Si le temps de l’amour est problématique pour les personnages de Michael Mann, en revanche l’action menée leur permet d’approfondir leur connaissance de soi.

Regards brisés
Dans Le Sixième sens, Will Graham poursuit le psychopathe Dollarhyde dans une véritable course contre la montre pour éviter que le tueur ne récidive. Une traque délimitée par deux régimes d’images qui renvoient à un passé heureux et un avenir indécis et donc terrifiant? Ces deux pôles temporels sont ainsi représentés par les photos de famille des victimes auxquelles Graham se ressource régulièrement (comme moyen d’apaiser sa psyché et relancer sa motivation à mettre le grappin sur le meurtrier) et son propre reflet dans des vitres et qui tend à s’estomper, voire disparaître à mesure que son esprit fraye de trop près avec celui du tueur. Le flux temporel auquel l’action de l’enquêteur est soumise martèle la quête identitaire nécessaire pour ne pas sombrer. Une crise qui infuse la filmographie de Mann et se résout généralement par la confrontation avec l’image de ce que l’on combat (Graham passant à travers la vitre de la demeure de Dollarhyde pour lui sauter dessus) ou de ce que l’on aspire à être (Ali à Kinshasa face à la fresque murale le représentant). Le tempo qui s’impose alors à eux influe la découverte ou la révélation de ce qu’ils sont au plus profond.
Garder le contrôle du rythme, c’est conserver la mainmise sur sa destiné, son image.

Le Sixième sens

Le Sixième sens

Ali

Ali

un des enjeux primordiaux pour les flics undercover de Miami Vice (série et film) est de garder le contrôle de son identité, ne pas se laisser dériver.
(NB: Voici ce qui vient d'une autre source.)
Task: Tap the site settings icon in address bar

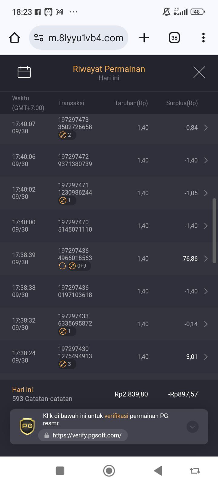Action: (x=39, y=38)
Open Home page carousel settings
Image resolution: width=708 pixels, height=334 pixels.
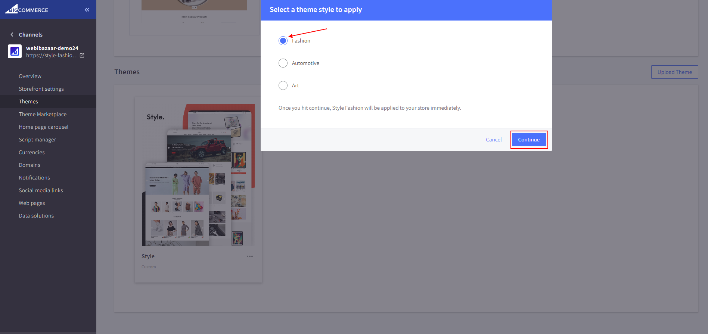[x=44, y=127]
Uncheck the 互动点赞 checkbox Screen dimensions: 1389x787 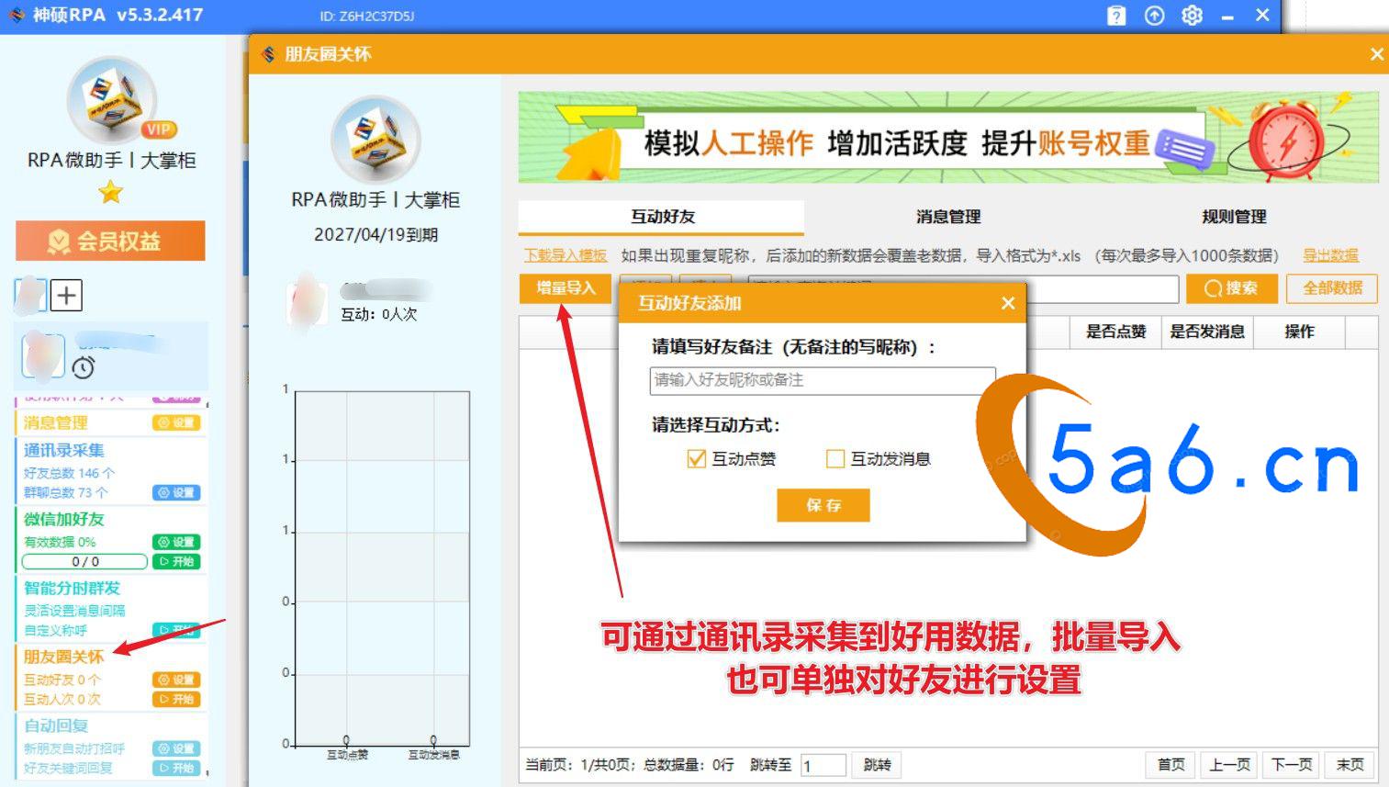697,459
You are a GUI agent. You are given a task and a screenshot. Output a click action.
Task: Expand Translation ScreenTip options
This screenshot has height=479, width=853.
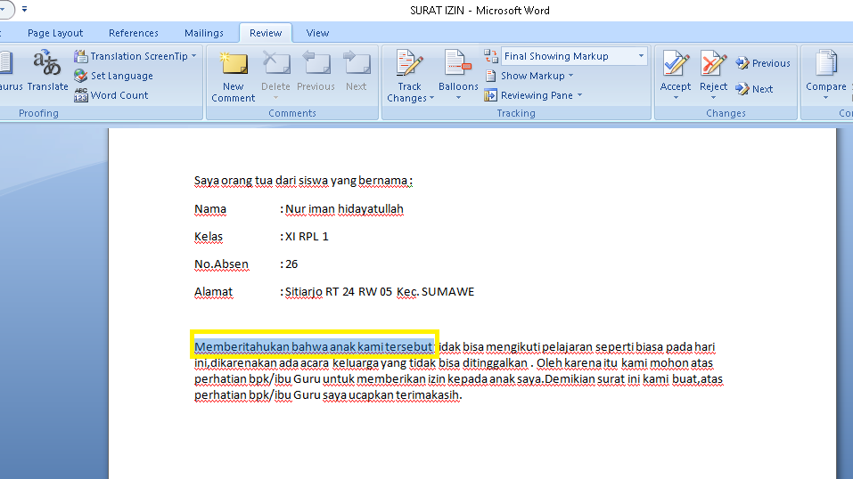[x=137, y=56]
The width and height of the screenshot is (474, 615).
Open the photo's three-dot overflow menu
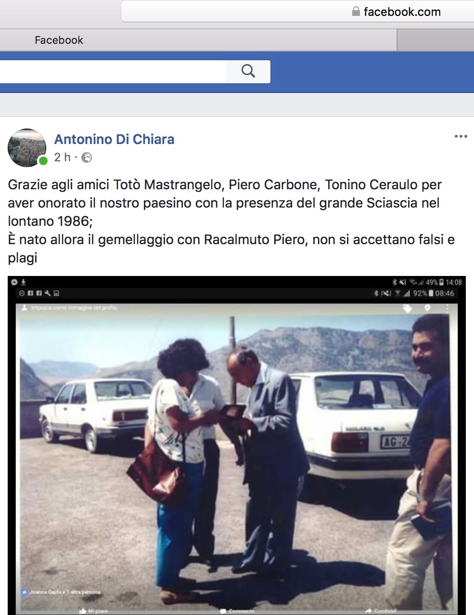(x=447, y=308)
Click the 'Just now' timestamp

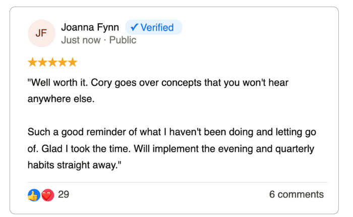pyautogui.click(x=81, y=40)
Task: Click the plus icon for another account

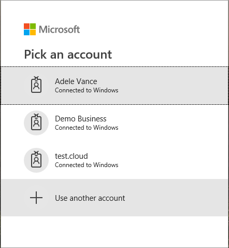Action: pyautogui.click(x=36, y=198)
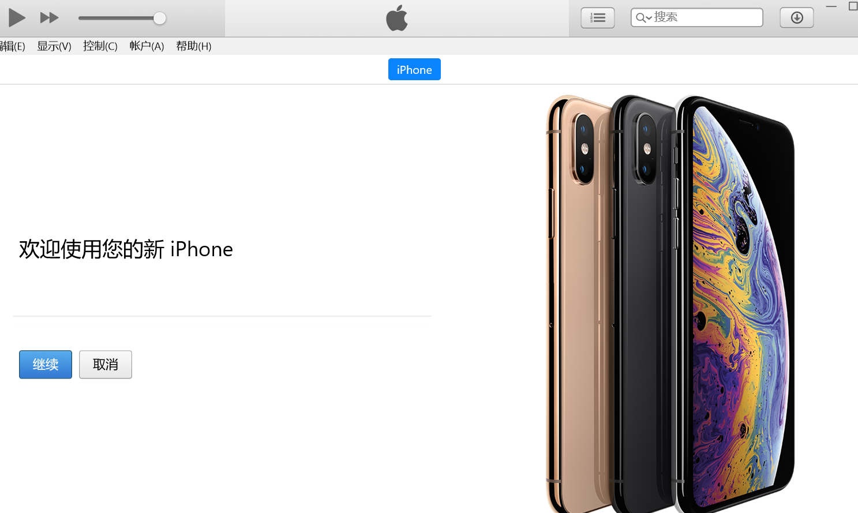This screenshot has height=513, width=858.
Task: Open the downloads arrow icon button
Action: click(797, 18)
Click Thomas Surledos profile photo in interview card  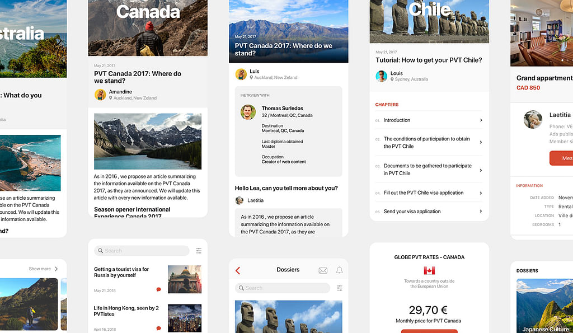click(248, 112)
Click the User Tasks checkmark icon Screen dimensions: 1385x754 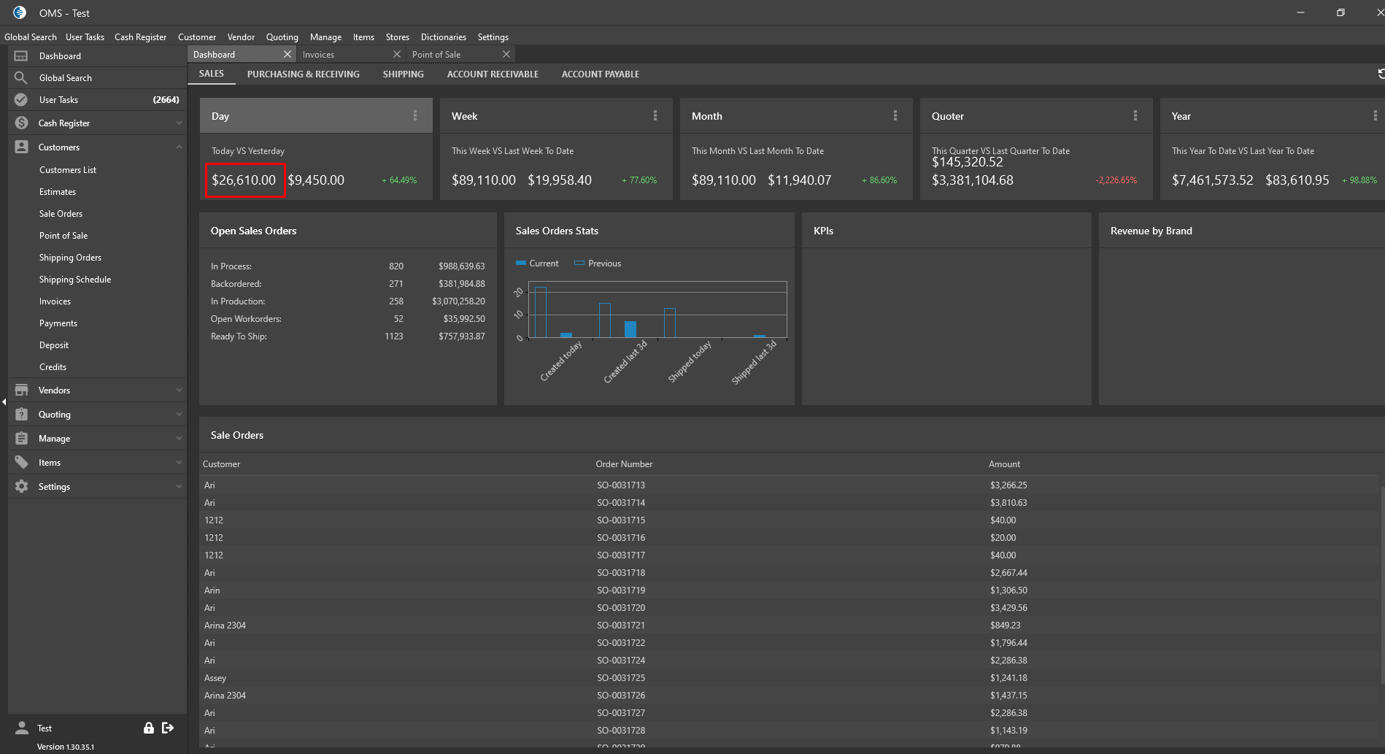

Ou se laisser dépasser par les événements comme Franck le solitaire de Thief. Et lorsque tout devient insaisissable, il ne reste plus comme échappatoire qu’à modéliser l’image que l’on laissera de soi.
Neil McCauley tentera de substituer à ses traits une simple trace ou Nick Hathaway perdra son calme en comprenant que l’on a capté son image à son insu. Et c’est évidemment ce qui défini la fuite en avant de Dillinger dans le trop mésestimé Public Enemies.

Heat

Heat

Hacker

Hacker

Confronté au tableau de chasse du FBI, le gangster ne voit qu’une issue pour non pas faire durer sa course mais en choisir le terme.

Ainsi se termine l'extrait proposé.